No one is sure if they can really trust the numbers being put up by Assure Holdings which frankly look almost too good to be true. And Bird construction has spilled a fair amount of red ink over the last couple of years. Who’s to say it won’t spill any more? With Canadian household and mortgage debt at record levels, a holding in Melcor Developments doesn’t exactly fill one with confidence either. Finally, Medifast was hit recently by a large scale coordinated cyber attack which threw its network into disarray and caused some of its home-based coaches to pack up and move on in frustration. It’s uncertain to what extent it can recover that lost ground.
Ready For The Turn
So why do I own all of these stocks? And why did I recently use up the last of my spare cash to top up my holdings in many of these scary looking stories? Why am I going out of my way to buy stock in companies that are losing money and have very uncertain prospects? Because the market is telling me to. The market is telling me that these stocks are cheap. Some of them are very, very cheap. My bet is that most of the bad news has been priced into these stocks already. That the day is always darkest before the dawn. There may be more pain to be endured first. Some of these investments may end up going to zero.
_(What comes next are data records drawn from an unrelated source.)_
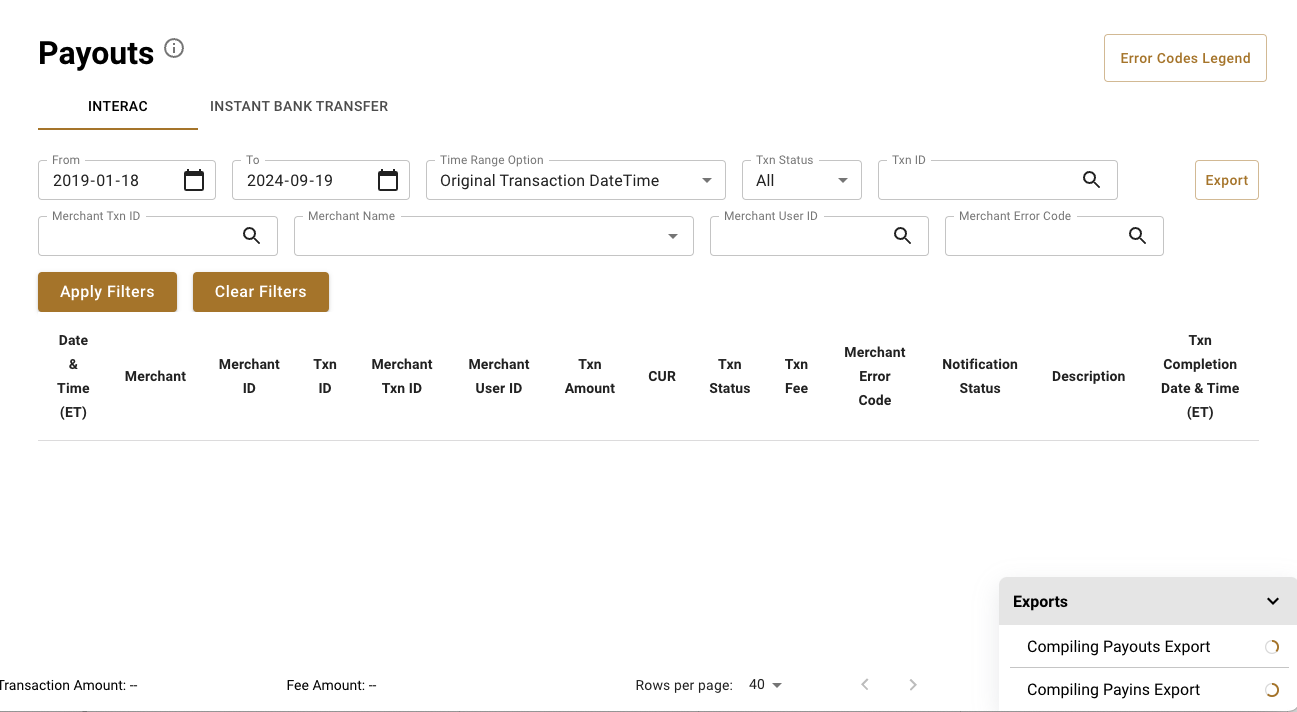Click the Compiling Payins Export loading indicator
Image resolution: width=1297 pixels, height=712 pixels.
click(x=1272, y=689)
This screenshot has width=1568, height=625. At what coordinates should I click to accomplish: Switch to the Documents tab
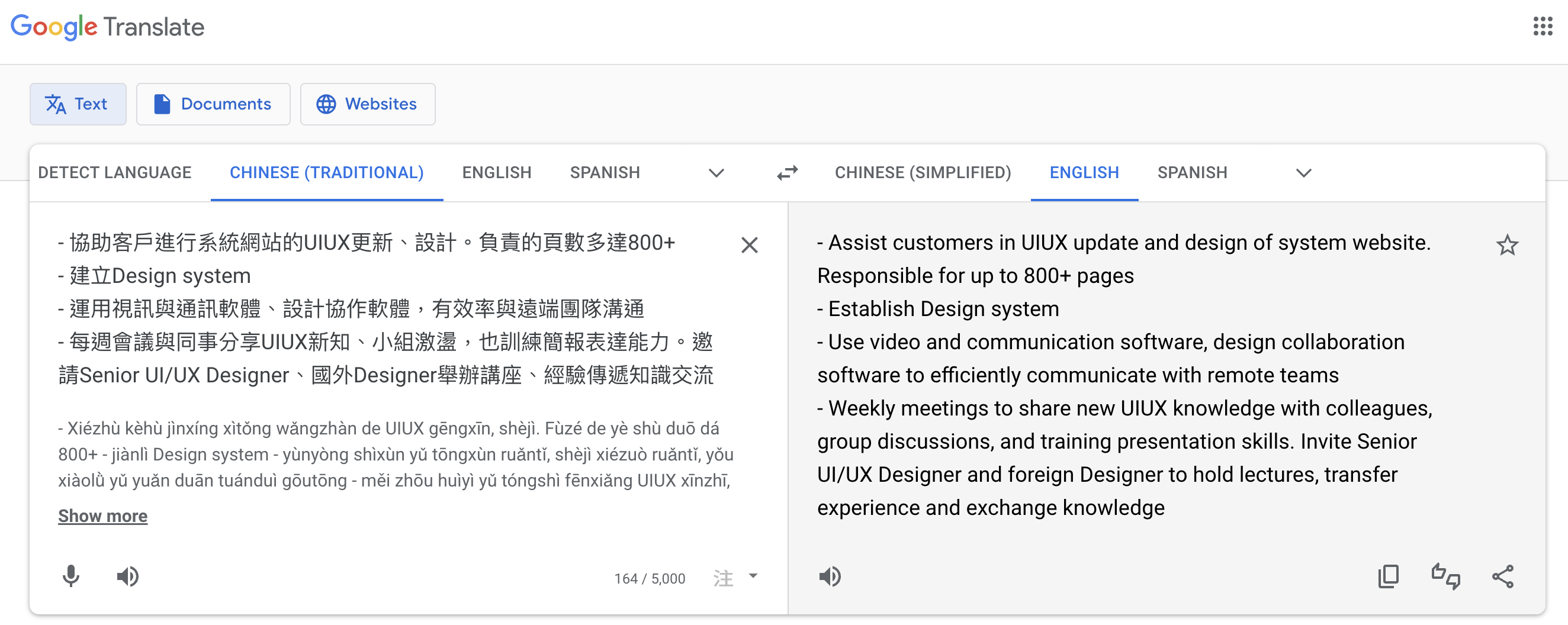[x=213, y=104]

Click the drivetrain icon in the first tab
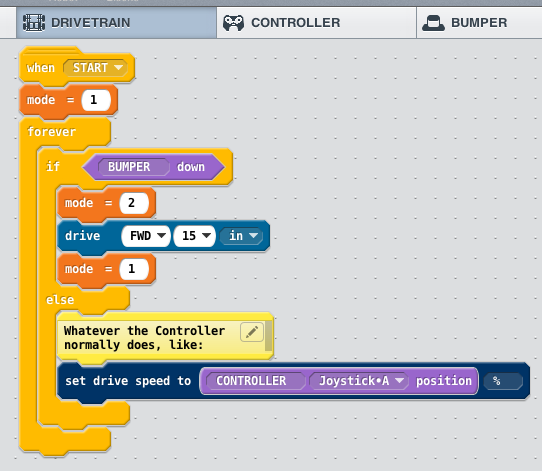[34, 23]
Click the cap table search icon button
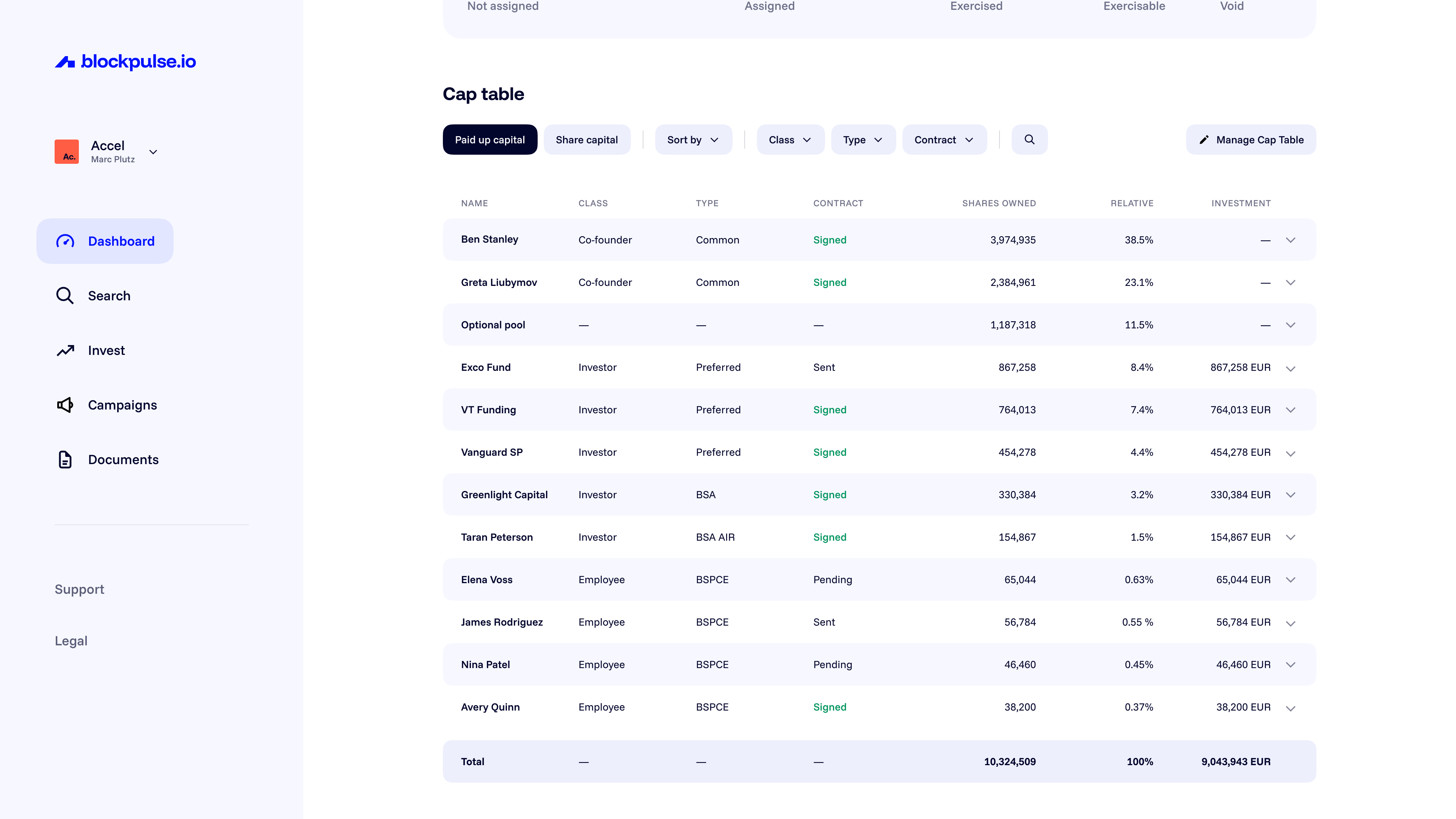This screenshot has width=1456, height=819. (x=1029, y=140)
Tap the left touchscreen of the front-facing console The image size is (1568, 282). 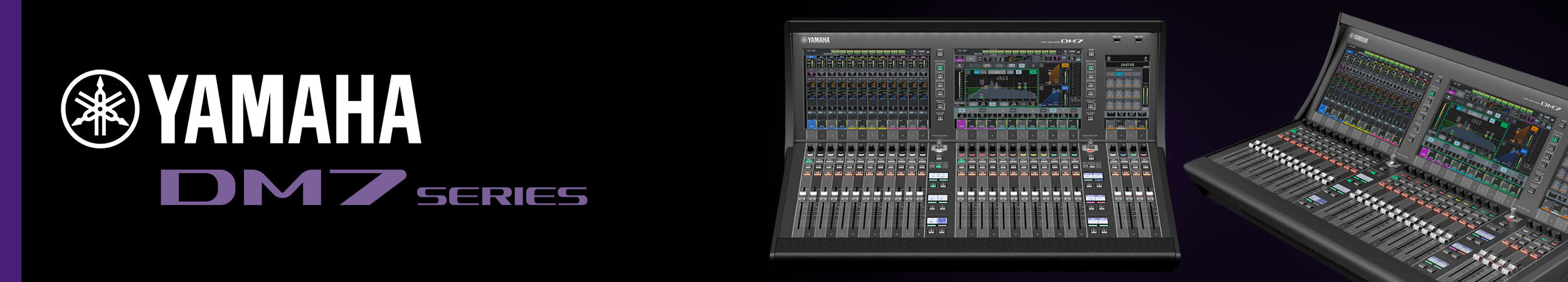(867, 91)
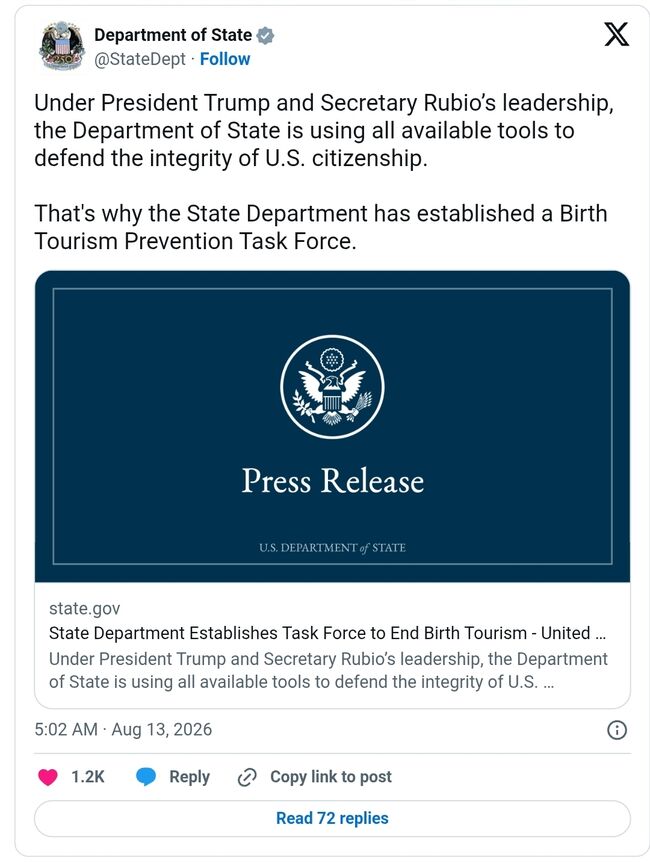Click the Department of State profile avatar
Image resolution: width=650 pixels, height=863 pixels.
coord(62,46)
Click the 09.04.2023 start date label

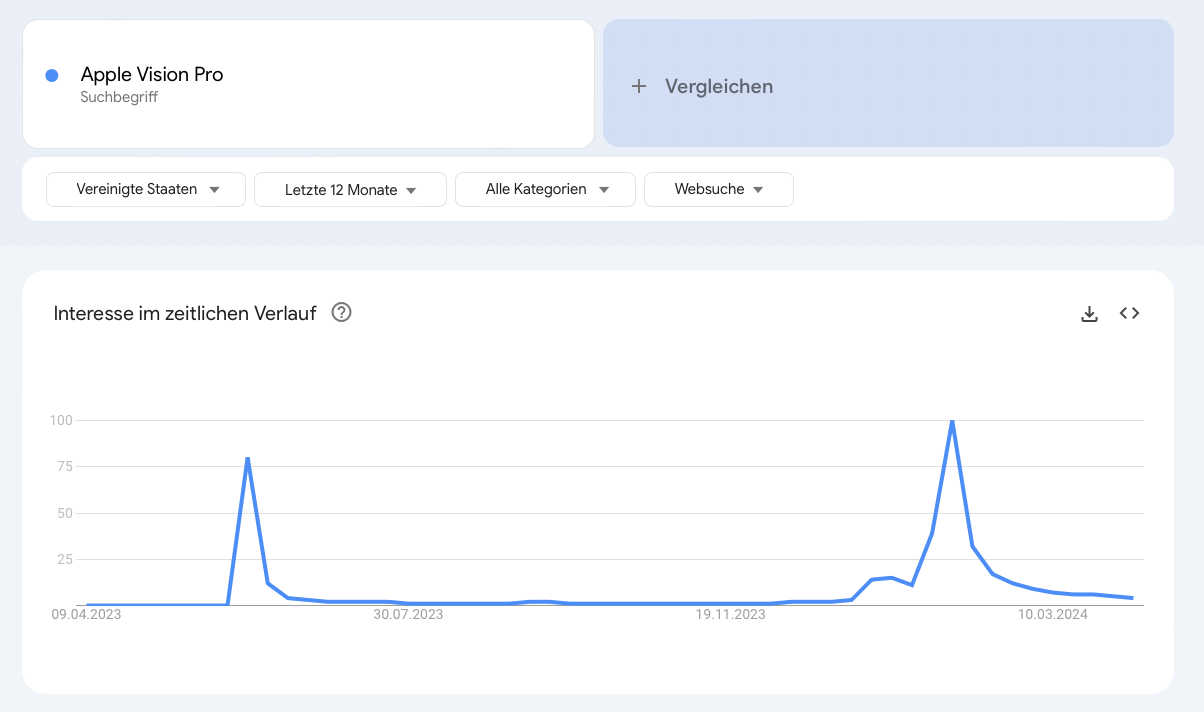(87, 615)
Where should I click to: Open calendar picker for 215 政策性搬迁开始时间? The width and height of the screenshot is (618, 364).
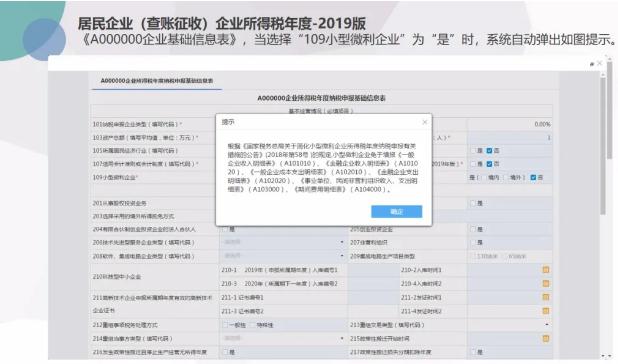pyautogui.click(x=546, y=338)
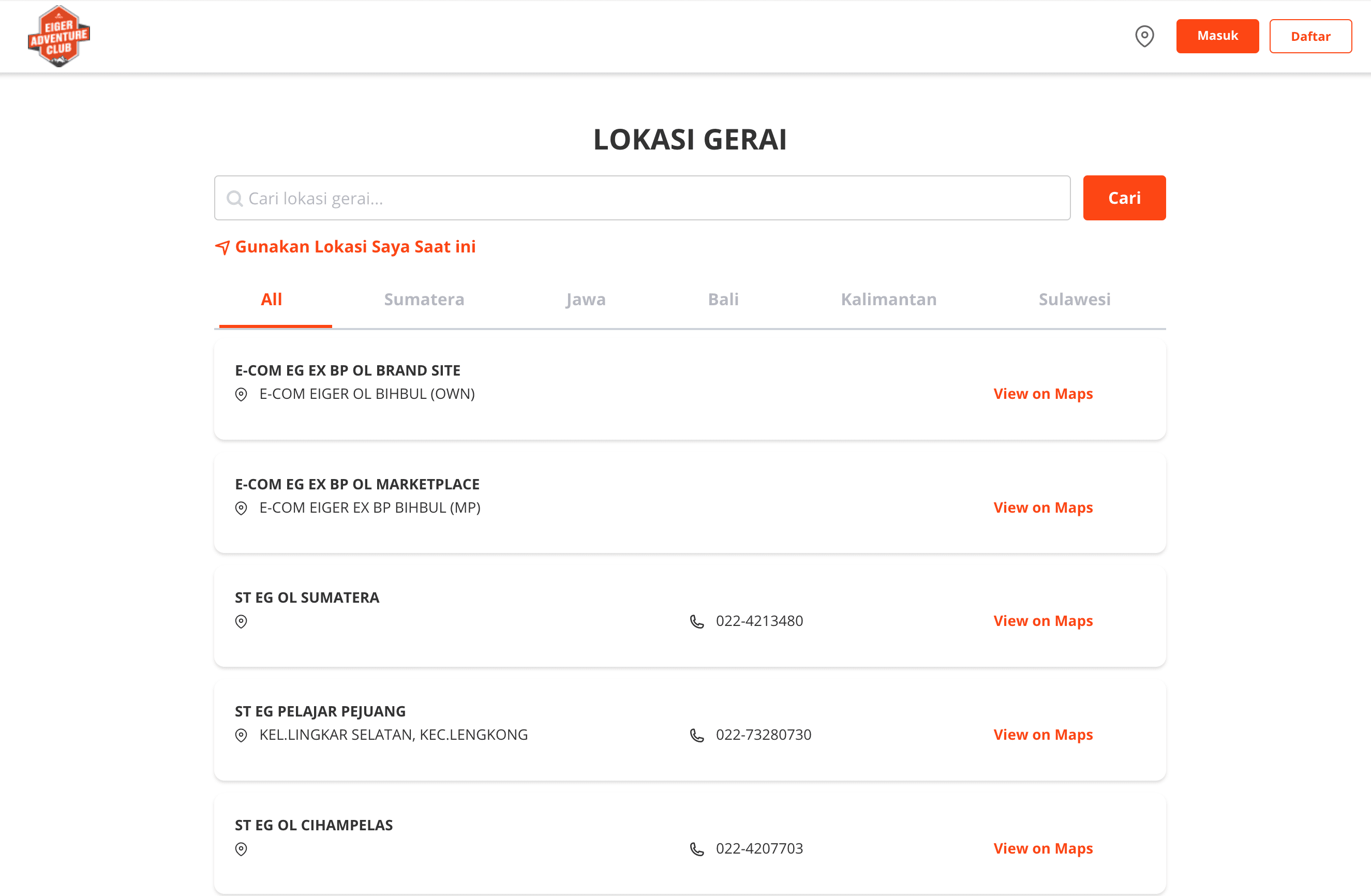Screen dimensions: 1371x896
Task: View ST EG OL SUMATERA on Maps
Action: pos(1042,621)
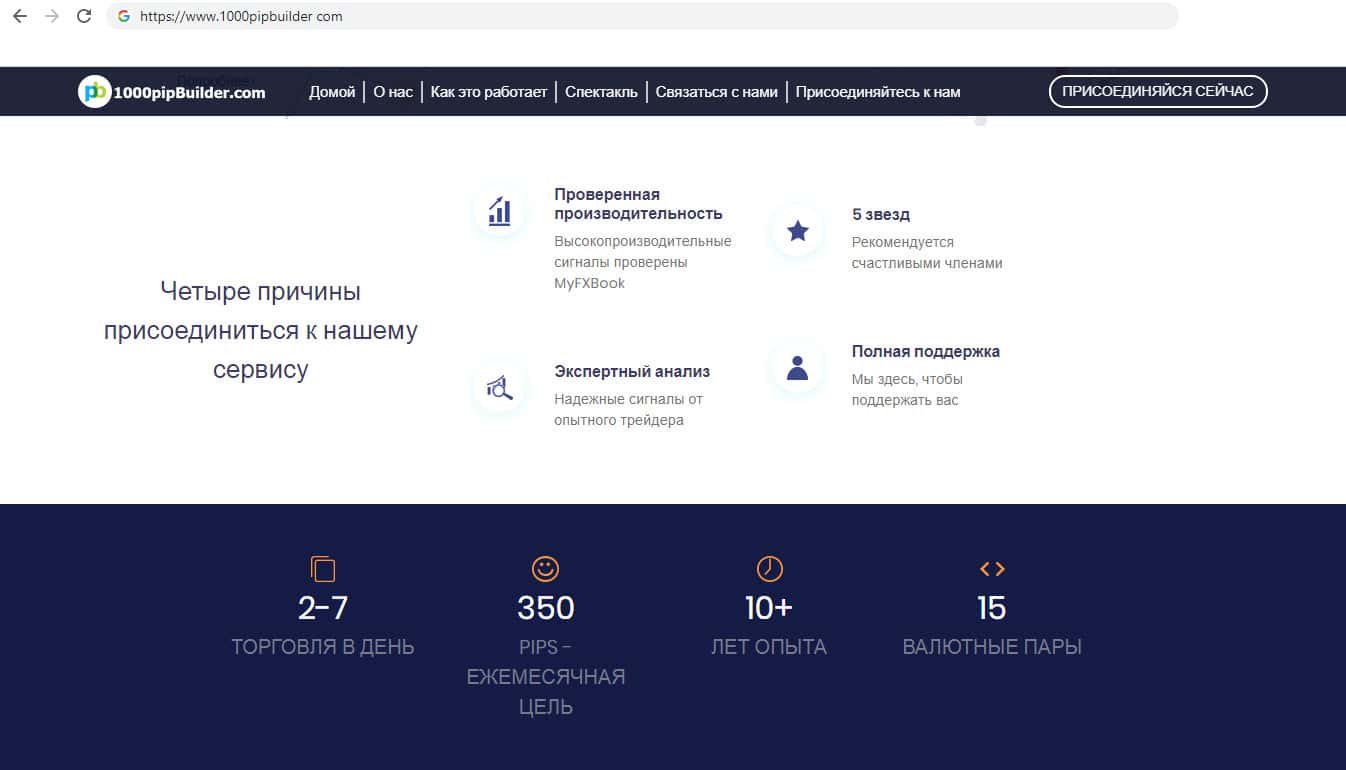
Task: Click the bar chart performance icon
Action: click(x=499, y=212)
An ultimate recovery may be a ways off. It could even be years away. Or it could be around the corner.
When it comes, I’m ready for it.
Full Disclosure: I own shares in Assure Holdings, Big Lots, Bird Construction, Casa Systems, Cervus Equipment, Essential Energy Services, Francescas, GoEasy, Hibbett Sports, Linamar, Magna International, Medifast, Melcor Developments, Rocky Mountain Dealerships, Urban Outfitters and Yellow Pages.